PROMPT: Reproduce the material between the lines holding "Viewport: 835px width, 526px" and "click(39, 18)", inclusive, raising every coordinate in the answers by 37.

DATA EXCERPTS:
>> BEGIN

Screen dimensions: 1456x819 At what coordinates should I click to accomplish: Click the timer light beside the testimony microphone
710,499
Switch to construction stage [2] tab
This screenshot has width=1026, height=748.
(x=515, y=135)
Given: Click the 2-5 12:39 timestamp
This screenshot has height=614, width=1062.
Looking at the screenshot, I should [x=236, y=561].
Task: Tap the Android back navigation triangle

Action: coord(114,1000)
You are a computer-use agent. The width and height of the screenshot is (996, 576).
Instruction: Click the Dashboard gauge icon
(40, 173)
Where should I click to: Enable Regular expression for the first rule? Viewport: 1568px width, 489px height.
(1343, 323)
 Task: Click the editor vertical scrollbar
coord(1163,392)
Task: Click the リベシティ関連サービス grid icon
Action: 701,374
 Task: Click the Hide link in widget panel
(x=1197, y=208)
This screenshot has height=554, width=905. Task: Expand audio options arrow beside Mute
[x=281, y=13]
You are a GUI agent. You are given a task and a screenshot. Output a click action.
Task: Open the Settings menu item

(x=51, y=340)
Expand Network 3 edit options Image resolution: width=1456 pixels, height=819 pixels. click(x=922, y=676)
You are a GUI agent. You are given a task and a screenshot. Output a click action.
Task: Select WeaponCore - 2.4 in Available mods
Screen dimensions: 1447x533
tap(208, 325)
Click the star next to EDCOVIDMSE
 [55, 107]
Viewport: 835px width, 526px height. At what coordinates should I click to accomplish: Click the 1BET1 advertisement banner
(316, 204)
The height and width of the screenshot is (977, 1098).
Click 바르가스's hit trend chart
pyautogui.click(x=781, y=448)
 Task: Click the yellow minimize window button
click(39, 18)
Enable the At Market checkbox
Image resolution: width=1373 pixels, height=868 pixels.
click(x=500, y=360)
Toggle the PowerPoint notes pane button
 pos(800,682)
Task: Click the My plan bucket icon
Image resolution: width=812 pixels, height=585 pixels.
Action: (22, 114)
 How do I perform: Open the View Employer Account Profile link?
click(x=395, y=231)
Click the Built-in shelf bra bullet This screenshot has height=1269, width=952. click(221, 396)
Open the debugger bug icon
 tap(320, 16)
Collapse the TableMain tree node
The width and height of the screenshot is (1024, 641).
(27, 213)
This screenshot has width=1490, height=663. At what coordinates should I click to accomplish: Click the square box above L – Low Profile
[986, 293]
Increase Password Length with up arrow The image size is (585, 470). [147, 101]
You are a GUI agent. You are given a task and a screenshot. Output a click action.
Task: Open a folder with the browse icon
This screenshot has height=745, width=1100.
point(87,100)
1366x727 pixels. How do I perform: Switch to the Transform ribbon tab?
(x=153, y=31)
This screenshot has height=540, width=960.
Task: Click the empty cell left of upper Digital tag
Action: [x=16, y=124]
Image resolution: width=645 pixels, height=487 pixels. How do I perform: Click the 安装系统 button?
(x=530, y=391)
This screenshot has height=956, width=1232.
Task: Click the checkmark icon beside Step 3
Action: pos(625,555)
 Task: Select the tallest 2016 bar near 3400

>> END

WRITTEN ANSWER:
Viewport: 835px width, 526px height. At what coordinates should I click to accomplish: Click the 1BET1 advertisement banner
(353, 241)
The height and width of the screenshot is (977, 1098).
Click 바르가스's hit trend chart
pyautogui.click(x=818, y=485)
 Task: Click the yellow minimize window button
click(76, 55)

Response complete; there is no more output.